AUFGABEN
1) Wohin gerieten Kinder mit Behinderungen laut dem Textauszug zur Inklusion?
2) Schreibe den Textauszug zur Inklusion im Anschluss an seinen letzten Satz weiter.

TEXTAUSZUG
****************************************

Inklusion ist Thema in Erfurt – Fotos vom Symposium der Soccerliga:

Jungs- und Mädchenschulen

Der Ansatz der Inklusion geht davon aus, dass alle anders sind. Wenn heute ein Lehrer bei der Bestückung seiner Klasse ein Kind mit Down-Syndrom ablehnt, sei das nicht sinnvoll. Und Krauthausen begründet warum: „In früheren Zeiten wurde den Menschen auch gesagt, Jungs und Mädchen können nicht zusammen lernen. Wenn Mädchen in der Klasse sind, lernen Jungs langsamer. Deswegen gab es Jungs- und Mädchenschulen.“ Diese Trennung sei heute längst überwunden, die von Kindern mit Behinderungen nicht. Sie gerieten auf Sonderschulen und damit in eine Schonraumfalle, dabei sei der Mensch ein soziales Wesen. Sie bewegen sich dort weg von der Gesellschaft und die Gesellschaft sich von ihnen.

****************************************

Datensätze
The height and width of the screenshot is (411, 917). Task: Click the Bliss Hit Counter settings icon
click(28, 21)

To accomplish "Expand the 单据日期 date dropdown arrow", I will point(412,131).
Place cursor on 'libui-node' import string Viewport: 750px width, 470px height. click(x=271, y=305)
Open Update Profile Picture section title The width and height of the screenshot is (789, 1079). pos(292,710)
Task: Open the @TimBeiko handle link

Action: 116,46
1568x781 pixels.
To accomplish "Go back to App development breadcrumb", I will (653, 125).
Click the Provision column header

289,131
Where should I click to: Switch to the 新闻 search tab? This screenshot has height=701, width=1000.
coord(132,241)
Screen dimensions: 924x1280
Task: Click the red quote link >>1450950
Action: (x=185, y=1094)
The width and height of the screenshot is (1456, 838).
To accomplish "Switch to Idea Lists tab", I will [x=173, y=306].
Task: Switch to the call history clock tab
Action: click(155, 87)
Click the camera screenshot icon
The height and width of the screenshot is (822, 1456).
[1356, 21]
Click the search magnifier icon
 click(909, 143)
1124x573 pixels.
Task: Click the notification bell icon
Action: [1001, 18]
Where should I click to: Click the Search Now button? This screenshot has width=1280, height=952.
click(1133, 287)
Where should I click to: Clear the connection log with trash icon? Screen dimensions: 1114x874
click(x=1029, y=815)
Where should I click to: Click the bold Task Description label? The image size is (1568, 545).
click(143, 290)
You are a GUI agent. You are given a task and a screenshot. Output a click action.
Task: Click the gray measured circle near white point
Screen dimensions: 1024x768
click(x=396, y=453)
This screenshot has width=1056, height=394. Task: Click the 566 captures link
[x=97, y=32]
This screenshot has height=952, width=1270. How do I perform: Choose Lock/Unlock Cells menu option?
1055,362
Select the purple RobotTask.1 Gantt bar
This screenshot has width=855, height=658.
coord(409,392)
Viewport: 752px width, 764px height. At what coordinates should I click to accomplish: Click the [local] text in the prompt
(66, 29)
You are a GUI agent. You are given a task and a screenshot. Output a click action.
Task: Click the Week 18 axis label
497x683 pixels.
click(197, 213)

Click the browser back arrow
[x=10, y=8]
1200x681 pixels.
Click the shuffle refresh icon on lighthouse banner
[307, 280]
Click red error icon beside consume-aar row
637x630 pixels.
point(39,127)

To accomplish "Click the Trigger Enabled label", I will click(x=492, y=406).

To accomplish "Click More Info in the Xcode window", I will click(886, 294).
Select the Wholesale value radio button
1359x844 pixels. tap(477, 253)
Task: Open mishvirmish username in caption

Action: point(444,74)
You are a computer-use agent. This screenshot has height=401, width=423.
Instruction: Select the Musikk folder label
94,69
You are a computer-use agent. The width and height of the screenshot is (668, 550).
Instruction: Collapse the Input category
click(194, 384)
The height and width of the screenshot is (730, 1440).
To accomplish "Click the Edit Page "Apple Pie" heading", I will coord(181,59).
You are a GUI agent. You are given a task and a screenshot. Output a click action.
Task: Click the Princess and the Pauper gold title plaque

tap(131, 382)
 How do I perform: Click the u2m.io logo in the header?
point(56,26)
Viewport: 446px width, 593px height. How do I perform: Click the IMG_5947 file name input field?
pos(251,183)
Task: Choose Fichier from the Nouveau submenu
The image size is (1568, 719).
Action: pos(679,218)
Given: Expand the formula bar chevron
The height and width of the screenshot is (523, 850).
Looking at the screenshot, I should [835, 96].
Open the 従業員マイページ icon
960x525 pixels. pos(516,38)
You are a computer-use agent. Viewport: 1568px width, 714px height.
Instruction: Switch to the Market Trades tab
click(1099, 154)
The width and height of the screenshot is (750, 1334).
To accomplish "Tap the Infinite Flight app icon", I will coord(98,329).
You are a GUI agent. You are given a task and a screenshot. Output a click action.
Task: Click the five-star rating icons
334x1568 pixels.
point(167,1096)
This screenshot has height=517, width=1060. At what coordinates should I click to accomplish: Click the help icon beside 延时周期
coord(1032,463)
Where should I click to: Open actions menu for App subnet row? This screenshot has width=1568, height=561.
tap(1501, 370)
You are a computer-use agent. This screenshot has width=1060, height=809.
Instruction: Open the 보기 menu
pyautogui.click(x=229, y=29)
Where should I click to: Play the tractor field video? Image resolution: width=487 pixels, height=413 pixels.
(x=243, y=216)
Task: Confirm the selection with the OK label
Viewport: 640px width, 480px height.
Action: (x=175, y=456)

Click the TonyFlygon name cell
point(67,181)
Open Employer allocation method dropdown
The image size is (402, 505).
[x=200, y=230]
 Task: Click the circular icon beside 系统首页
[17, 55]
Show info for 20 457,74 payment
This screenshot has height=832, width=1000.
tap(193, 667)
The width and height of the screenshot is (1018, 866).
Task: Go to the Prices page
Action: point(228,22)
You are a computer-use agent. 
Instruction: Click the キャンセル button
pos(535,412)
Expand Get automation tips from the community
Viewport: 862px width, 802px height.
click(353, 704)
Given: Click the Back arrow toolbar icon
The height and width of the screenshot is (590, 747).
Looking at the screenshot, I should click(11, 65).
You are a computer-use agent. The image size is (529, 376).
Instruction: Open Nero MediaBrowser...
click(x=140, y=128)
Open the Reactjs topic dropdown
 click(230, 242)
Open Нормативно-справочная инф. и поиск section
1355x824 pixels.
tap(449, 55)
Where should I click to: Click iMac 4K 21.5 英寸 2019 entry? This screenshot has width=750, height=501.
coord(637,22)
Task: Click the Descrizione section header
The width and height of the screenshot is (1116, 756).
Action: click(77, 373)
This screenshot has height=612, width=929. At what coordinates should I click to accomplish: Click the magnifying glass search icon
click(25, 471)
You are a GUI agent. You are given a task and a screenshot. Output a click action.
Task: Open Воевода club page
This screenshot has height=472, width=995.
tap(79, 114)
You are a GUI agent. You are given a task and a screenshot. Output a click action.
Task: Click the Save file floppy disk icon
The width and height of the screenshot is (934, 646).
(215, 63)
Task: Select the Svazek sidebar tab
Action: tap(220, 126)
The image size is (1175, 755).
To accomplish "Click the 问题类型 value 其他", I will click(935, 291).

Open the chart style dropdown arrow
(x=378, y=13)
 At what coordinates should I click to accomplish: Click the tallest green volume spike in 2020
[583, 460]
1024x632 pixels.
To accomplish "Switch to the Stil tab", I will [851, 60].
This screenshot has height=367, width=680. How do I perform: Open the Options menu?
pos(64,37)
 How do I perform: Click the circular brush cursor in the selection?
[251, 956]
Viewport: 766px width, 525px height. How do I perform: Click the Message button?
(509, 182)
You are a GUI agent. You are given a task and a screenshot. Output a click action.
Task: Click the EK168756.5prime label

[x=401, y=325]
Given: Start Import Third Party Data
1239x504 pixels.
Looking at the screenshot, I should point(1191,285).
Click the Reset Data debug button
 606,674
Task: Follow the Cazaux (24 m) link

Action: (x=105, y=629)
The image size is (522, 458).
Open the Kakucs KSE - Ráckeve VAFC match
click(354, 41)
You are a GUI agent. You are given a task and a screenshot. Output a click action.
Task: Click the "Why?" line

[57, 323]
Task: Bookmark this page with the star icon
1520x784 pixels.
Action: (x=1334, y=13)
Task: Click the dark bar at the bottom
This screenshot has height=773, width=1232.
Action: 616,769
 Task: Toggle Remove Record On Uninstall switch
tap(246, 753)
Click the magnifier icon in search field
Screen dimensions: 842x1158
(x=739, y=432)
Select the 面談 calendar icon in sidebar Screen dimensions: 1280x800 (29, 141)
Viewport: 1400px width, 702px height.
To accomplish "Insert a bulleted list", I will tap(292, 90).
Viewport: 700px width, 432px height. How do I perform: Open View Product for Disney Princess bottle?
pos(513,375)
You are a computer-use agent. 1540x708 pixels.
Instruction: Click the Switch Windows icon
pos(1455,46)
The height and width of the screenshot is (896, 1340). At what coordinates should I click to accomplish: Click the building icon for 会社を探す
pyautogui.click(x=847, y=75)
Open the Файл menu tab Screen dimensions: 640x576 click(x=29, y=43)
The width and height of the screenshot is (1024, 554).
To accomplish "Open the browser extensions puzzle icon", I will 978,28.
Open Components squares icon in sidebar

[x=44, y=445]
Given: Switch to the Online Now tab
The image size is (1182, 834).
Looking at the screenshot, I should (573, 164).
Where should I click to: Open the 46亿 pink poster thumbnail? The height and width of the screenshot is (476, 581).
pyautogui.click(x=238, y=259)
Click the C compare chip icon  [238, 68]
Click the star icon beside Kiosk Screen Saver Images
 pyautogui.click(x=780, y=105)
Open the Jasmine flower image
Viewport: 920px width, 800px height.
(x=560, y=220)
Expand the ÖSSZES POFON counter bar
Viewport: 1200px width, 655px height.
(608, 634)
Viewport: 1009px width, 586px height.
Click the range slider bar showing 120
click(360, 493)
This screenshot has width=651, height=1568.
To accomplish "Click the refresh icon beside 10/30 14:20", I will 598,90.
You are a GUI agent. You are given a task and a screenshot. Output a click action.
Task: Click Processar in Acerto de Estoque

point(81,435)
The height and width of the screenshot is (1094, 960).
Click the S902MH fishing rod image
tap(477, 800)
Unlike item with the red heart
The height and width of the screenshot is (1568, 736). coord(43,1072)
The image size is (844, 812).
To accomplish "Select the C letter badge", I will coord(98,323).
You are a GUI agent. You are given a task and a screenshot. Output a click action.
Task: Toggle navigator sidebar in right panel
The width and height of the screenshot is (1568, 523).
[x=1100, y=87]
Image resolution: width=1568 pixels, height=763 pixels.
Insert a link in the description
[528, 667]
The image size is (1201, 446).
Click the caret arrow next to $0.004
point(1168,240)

****************************************

LÖSUNGEN
1) Auf Sonderschulen und damit in eine Schonraumfalle.

2)
Zappel-Philipp und stille Lise

„Die Sonderschulen sind deshalb vor allem so voll, weil sich eine leere Schule eben nicht rechnet“, ist der Aktivist überzeugt. In den 60er-Jahren gab es in jeder Klasse den Zappel-Philipp und die stille Lise. Heute haben die ADHS und Autismus und werden aus der Klasse genommen. Die Kinder selbst hätten die geringsten Probleme mit Mitschülern, die eine Behinderung haben. Und Lehrer fühlten sich vor allem deswegen überfordert, weil sie über die Jahrzehnte hinweg insgesamt immer mehr machen müssten, generell immer mehr Arbeit leisten.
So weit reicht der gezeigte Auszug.